Angel investor – an affluent individual (you need to be an “accredited investor”) who provides capital for a business startup.
According to the WSJ, total angel investments in 2012 was $22.9 billion, with an average deal size of $341,800. The number of investors and dollars are growing at digit rates each year. Some angels invest alone, but there are an increasing number of groups and networks where research is shared and/or capital is pooled.
What do you need to know about angel investing? It is NOT like the stock market.
- It takes more hands-on work. The initial assessment of an investment is much more difficult when the company has little or no real track record. You have very little public record to research, which means you have to roll up your sleeves and do some digging. Visit the company, talk to the founders, check out the competition, go see customers, etc. You are investing in an idea.
- Once you have invested, you are expected to get involved with the startup. The founders will want and need your help with the business, and it will be in your best interests to provide it. The level of time commitment varies depending on the company and your area of expertise.

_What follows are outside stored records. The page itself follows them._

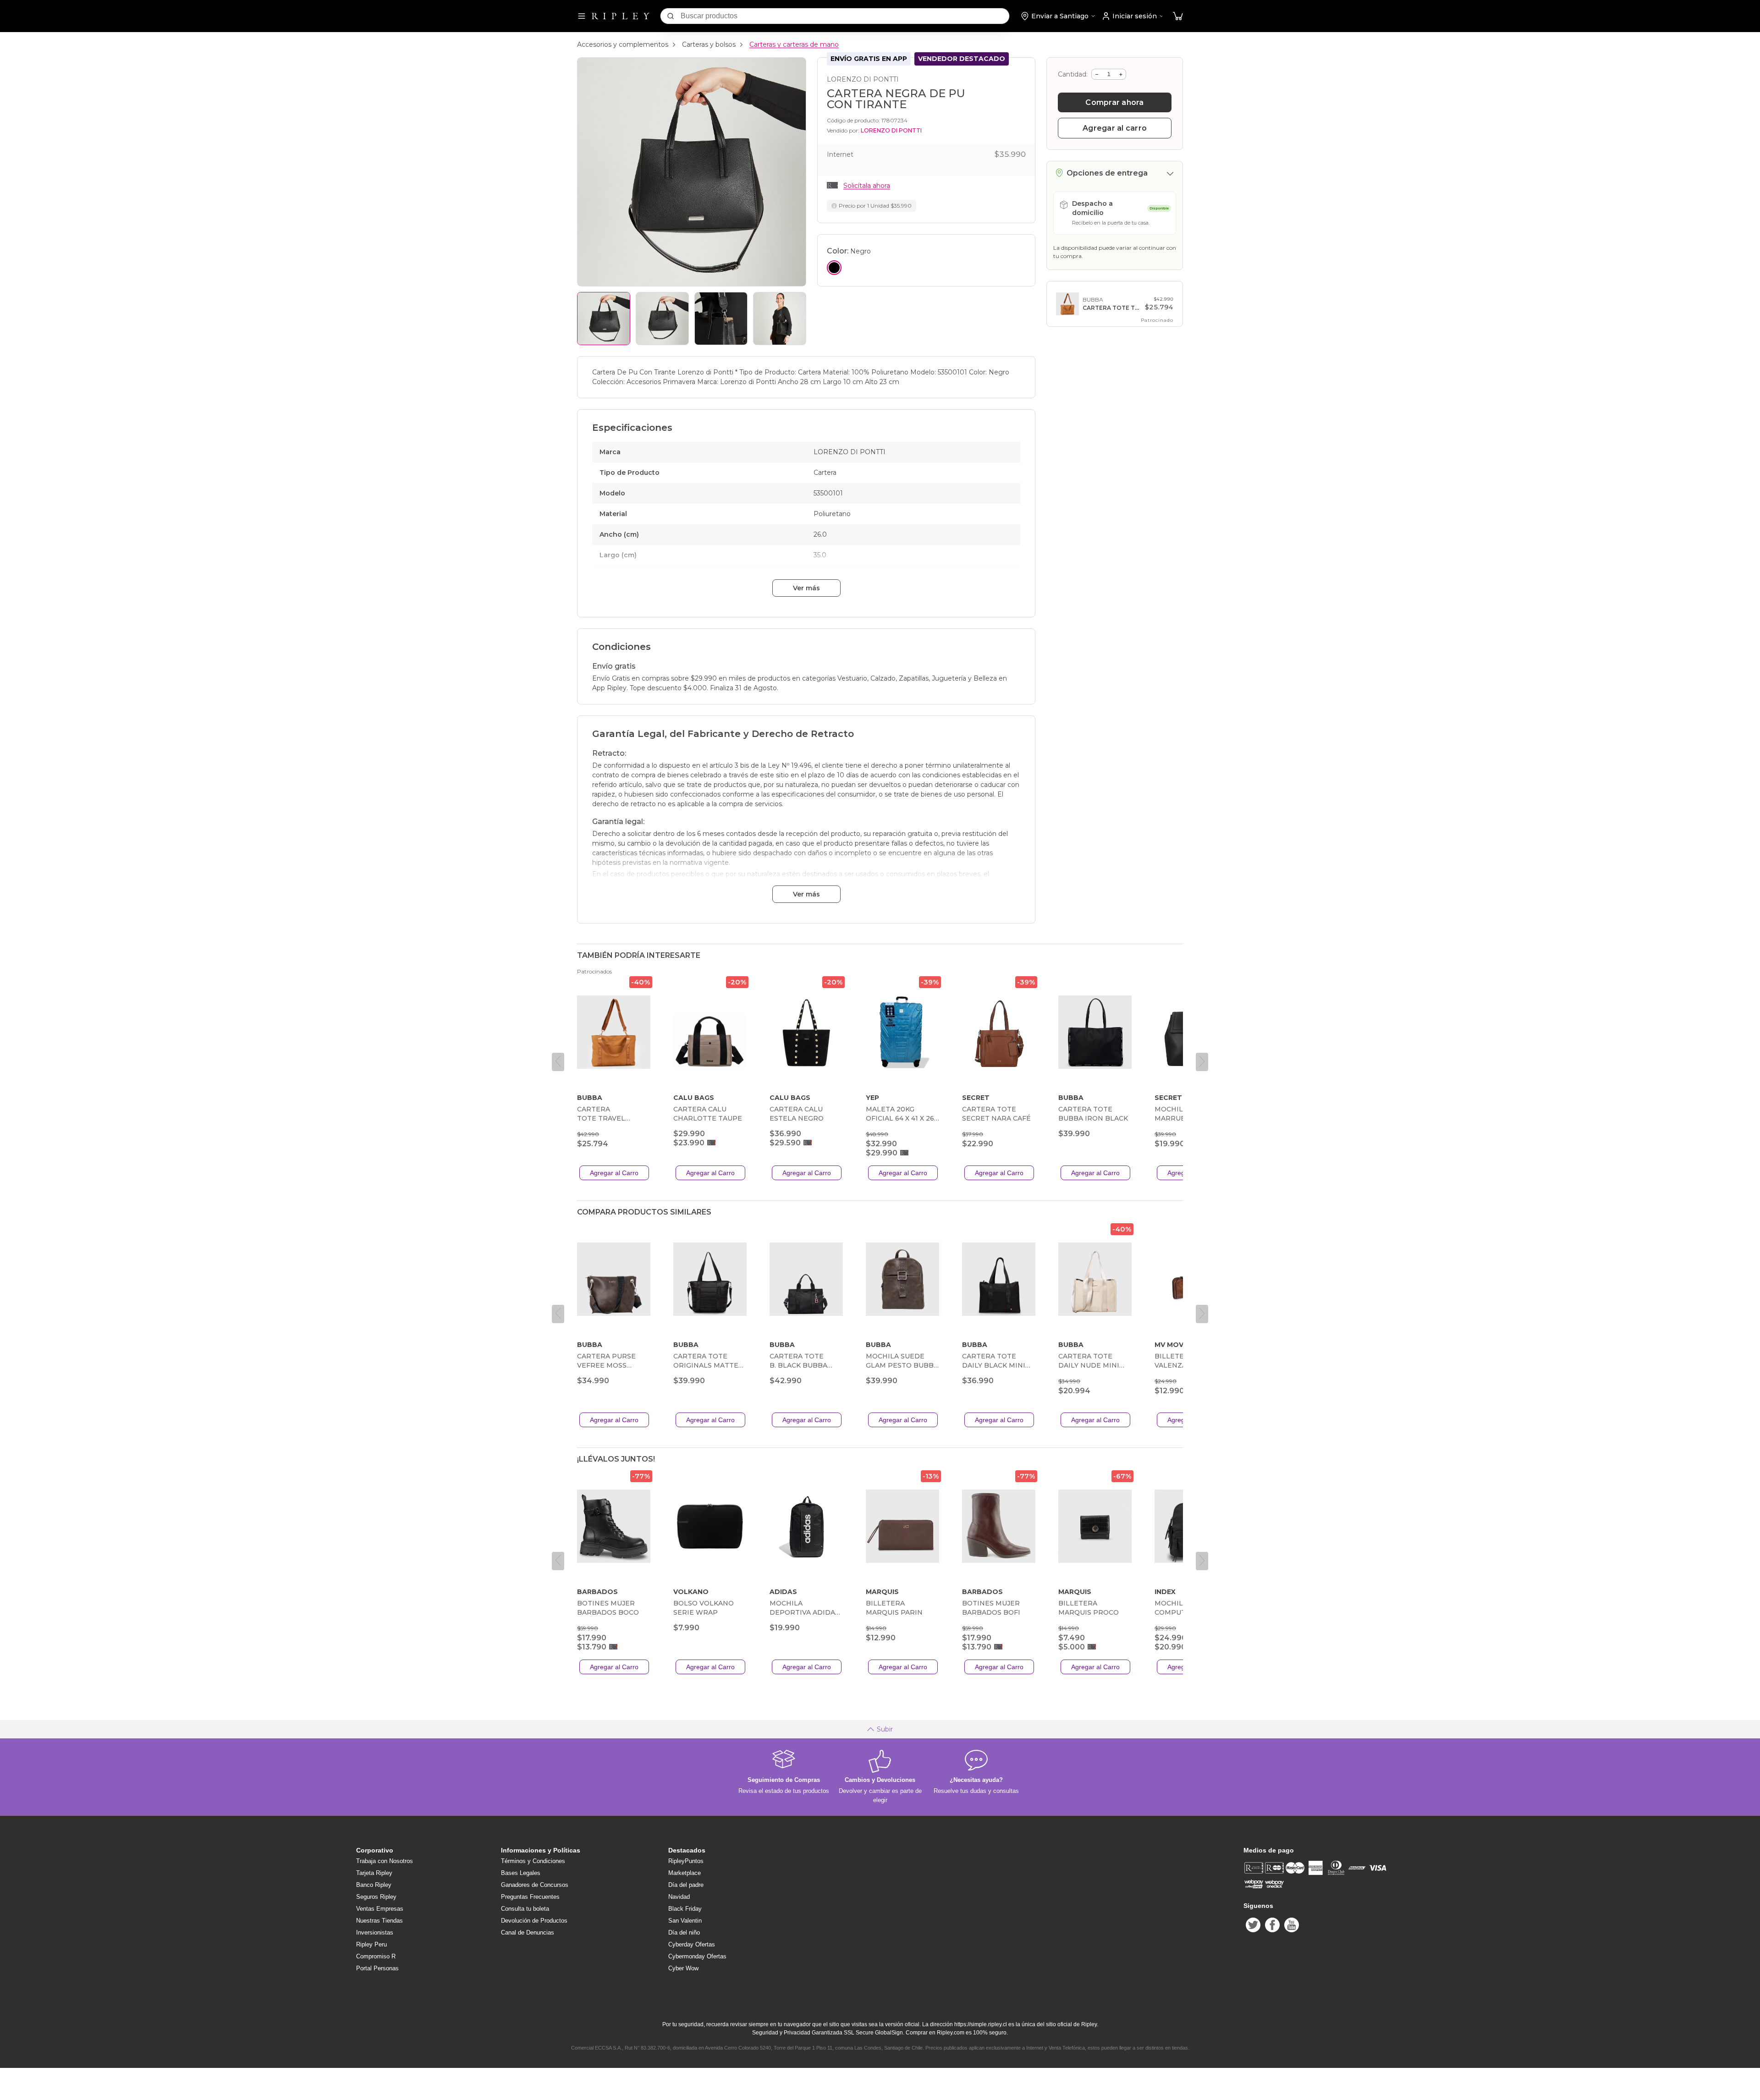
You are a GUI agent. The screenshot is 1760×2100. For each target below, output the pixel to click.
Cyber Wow (683, 1968)
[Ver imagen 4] (779, 318)
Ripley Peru (371, 1944)
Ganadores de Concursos (534, 1884)
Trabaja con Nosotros (384, 1861)
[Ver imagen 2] (662, 318)
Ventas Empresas (379, 1908)
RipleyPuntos (686, 1861)
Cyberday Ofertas (691, 1944)
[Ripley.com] (620, 16)
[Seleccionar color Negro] (834, 267)
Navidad (679, 1896)
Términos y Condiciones (533, 1861)
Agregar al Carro (614, 1172)
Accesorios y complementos (622, 44)
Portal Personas (377, 1968)
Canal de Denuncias (527, 1932)
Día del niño (684, 1932)
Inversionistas (374, 1932)
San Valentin (685, 1920)
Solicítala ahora (866, 185)
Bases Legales (520, 1872)
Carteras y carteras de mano (794, 44)
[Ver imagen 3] (721, 318)
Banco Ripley (373, 1884)
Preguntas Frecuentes (530, 1896)
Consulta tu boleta (525, 1908)
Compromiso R (376, 1956)
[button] (1178, 16)
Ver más (806, 588)
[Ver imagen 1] (603, 318)
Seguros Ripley (376, 1896)
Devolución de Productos (534, 1920)
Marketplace (684, 1872)
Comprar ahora (1114, 102)
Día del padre (686, 1884)
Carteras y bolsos (709, 44)
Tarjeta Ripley (374, 1872)
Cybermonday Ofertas (697, 1956)
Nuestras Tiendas (379, 1920)
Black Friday (685, 1908)
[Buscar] (670, 16)
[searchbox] (845, 16)
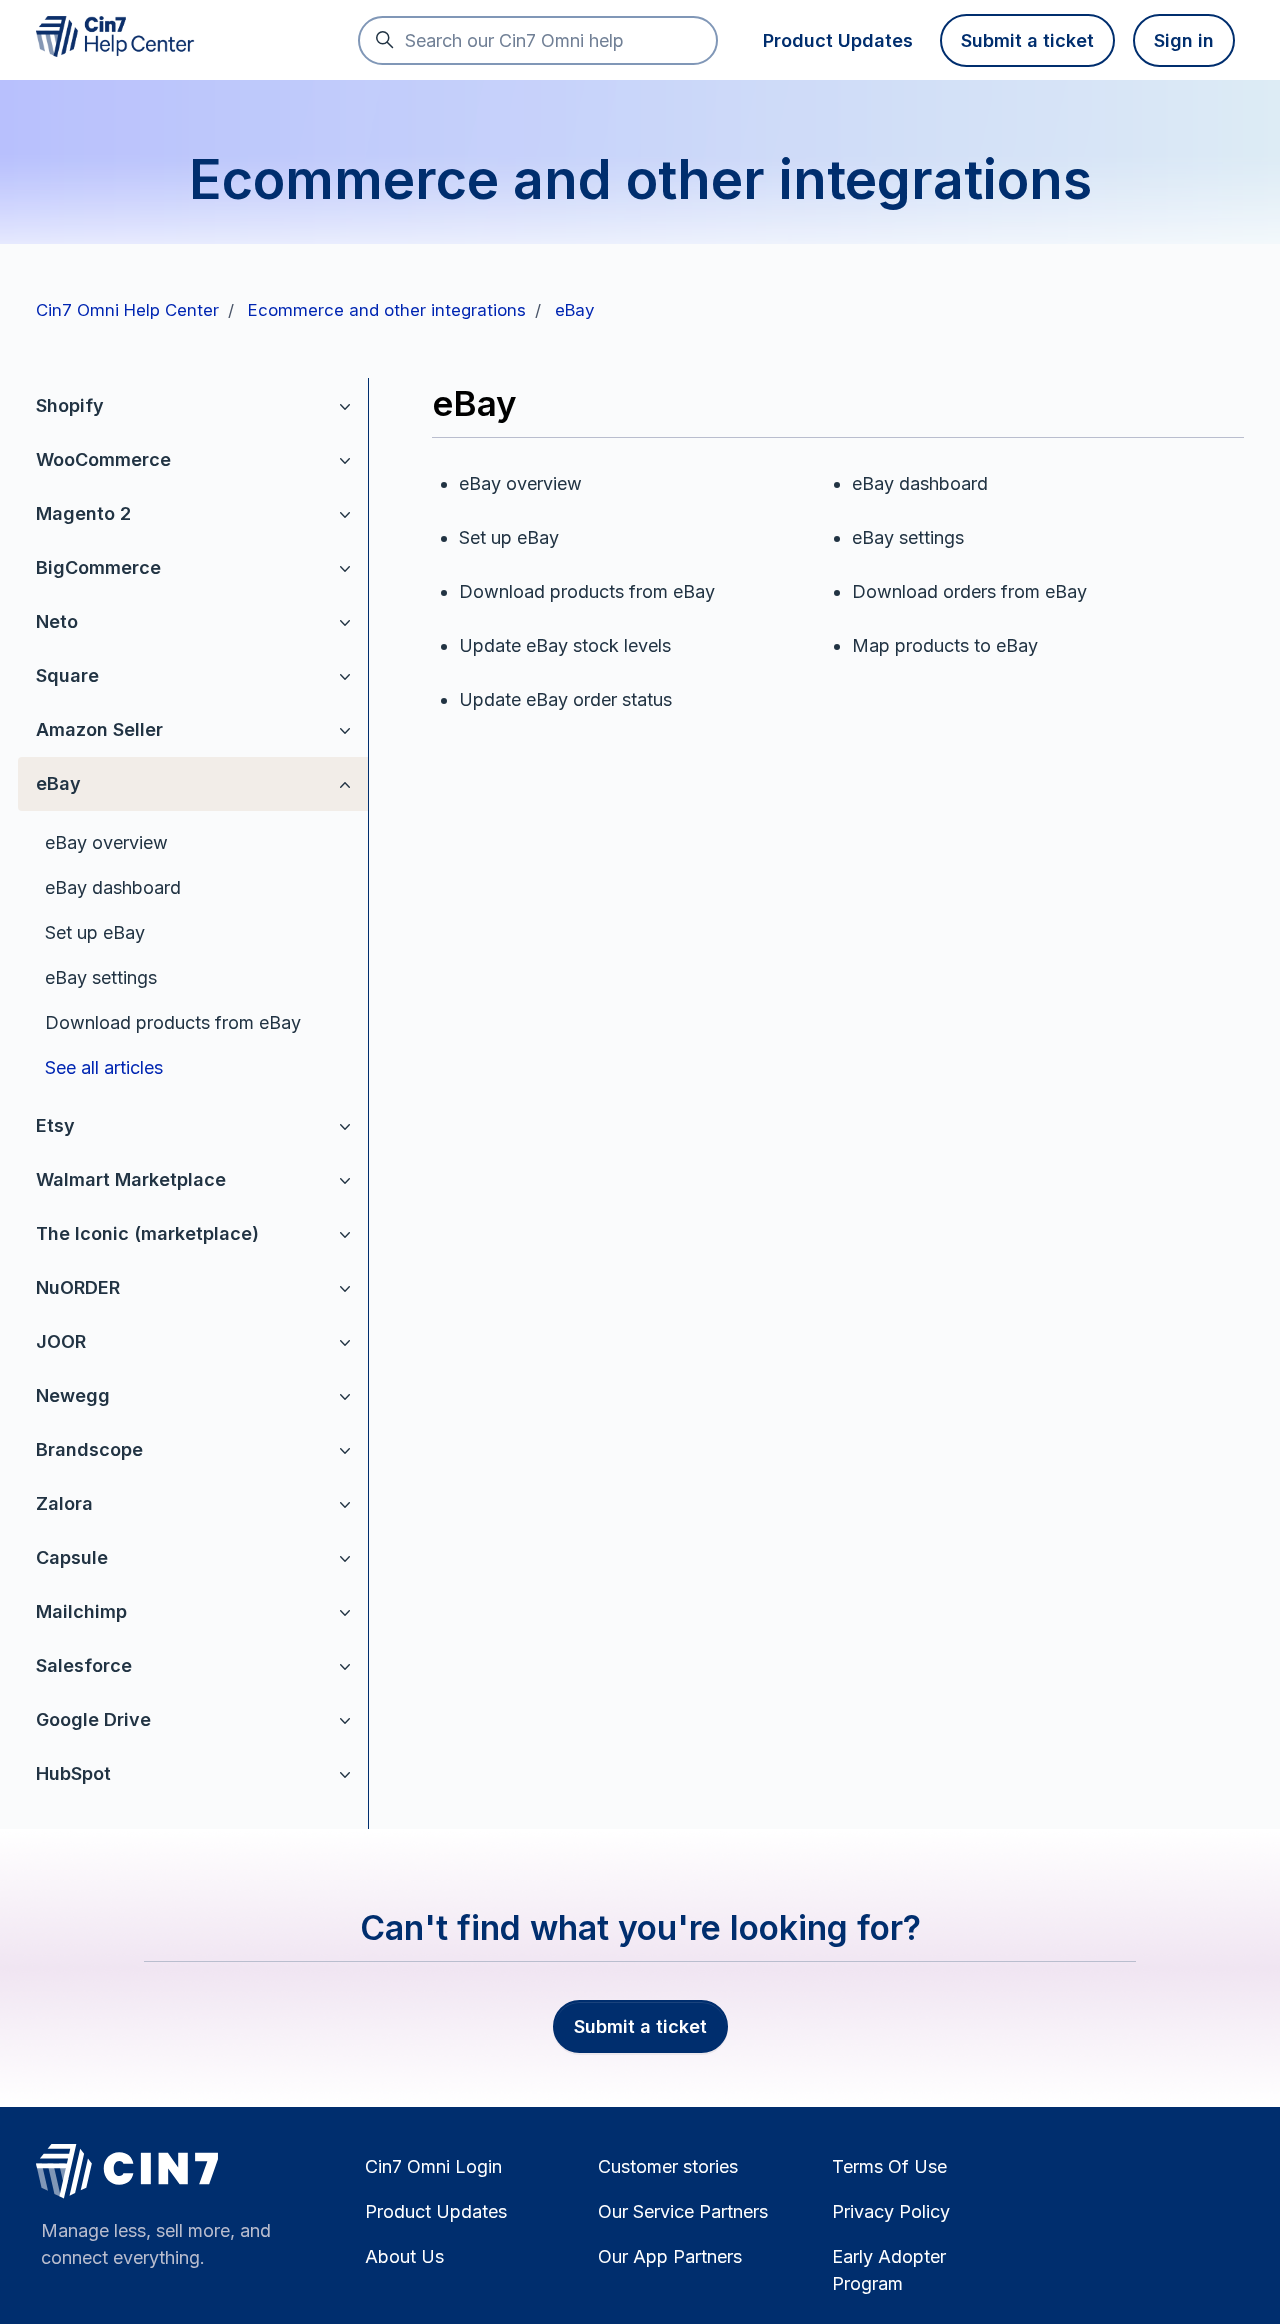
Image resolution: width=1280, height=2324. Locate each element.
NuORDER (78, 1287)
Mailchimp (81, 1611)
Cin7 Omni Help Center (127, 310)
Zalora (64, 1503)
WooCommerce (103, 459)
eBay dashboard (113, 887)
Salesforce (84, 1665)
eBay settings (101, 977)
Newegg (73, 1395)
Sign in (1184, 40)
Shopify (70, 405)
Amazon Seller (99, 729)
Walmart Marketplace (131, 1179)
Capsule (72, 1557)
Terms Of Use (889, 2166)
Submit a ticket (1027, 40)
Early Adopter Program (889, 2270)
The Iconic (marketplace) (147, 1233)
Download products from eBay (173, 1022)
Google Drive (93, 1719)
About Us (404, 2256)
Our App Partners (670, 2256)
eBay (574, 310)
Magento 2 (83, 513)
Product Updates (838, 40)
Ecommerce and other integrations (387, 310)
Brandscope (89, 1449)
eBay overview (106, 842)
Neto (57, 621)
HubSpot (73, 1773)
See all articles (104, 1067)
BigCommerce (98, 567)
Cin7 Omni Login (433, 2166)
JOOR (61, 1341)
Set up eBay (95, 932)
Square (67, 675)
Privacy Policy (891, 2211)
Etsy (55, 1125)
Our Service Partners (683, 2211)
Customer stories (668, 2166)
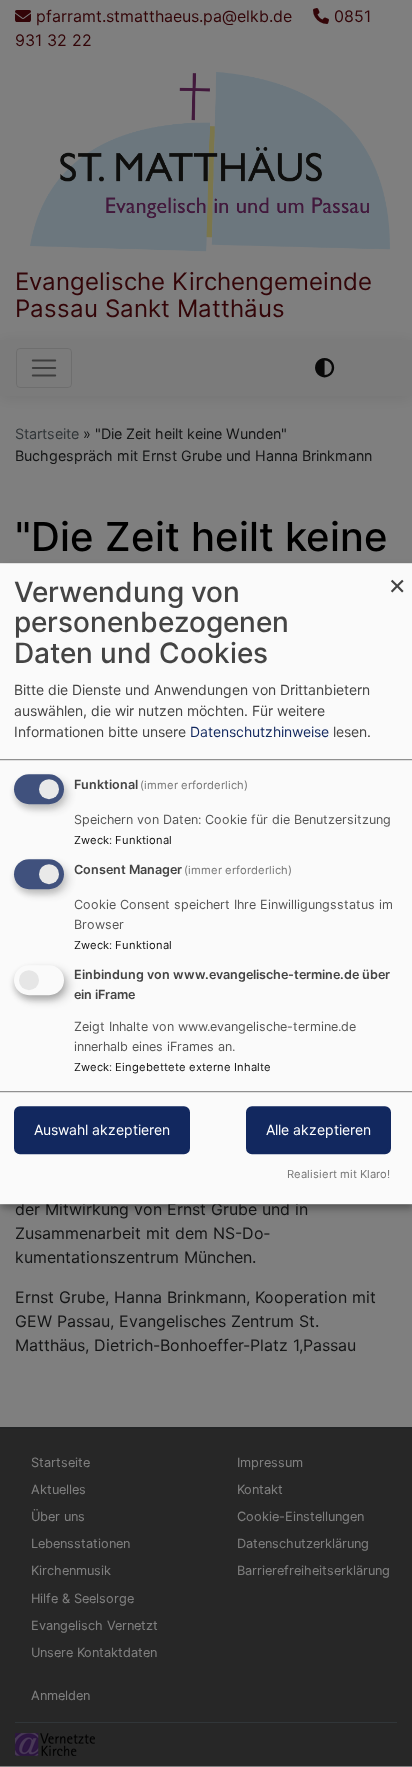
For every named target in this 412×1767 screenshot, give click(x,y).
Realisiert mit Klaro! (338, 1174)
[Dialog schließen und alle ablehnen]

- It is illiquid, for years. You don’t get to choose when you cash out. Generally the only way you get your money back and potentially make a profit is an IPO or acquisition.
- It is risky. WSJ quotes that roughly three-quarters of venture backed firms in the US do not return investors’ capital. (Translated: total loss.)
- You can’t really diversify. Sure, do more than one deal. However, due to the amount of time required to select a company and then be a committed investor, the shotgun approach doesn’t work here.
- Have someone look over the legal documents. Unlike publicly traded stock, the terms and conditions DO vary. So have a legal advisor who knows what to look for review the documents.
- Don’t fall in love. If a company is struggling and has come back to you for more funding, you have to know when to walk away.
Angel investing, the opportunity to be in on the ground floor of the next big thing, can be exciting. We hear the success stories of those few winners who strike it rich. But it is important to know the risks and commitments before you jump in.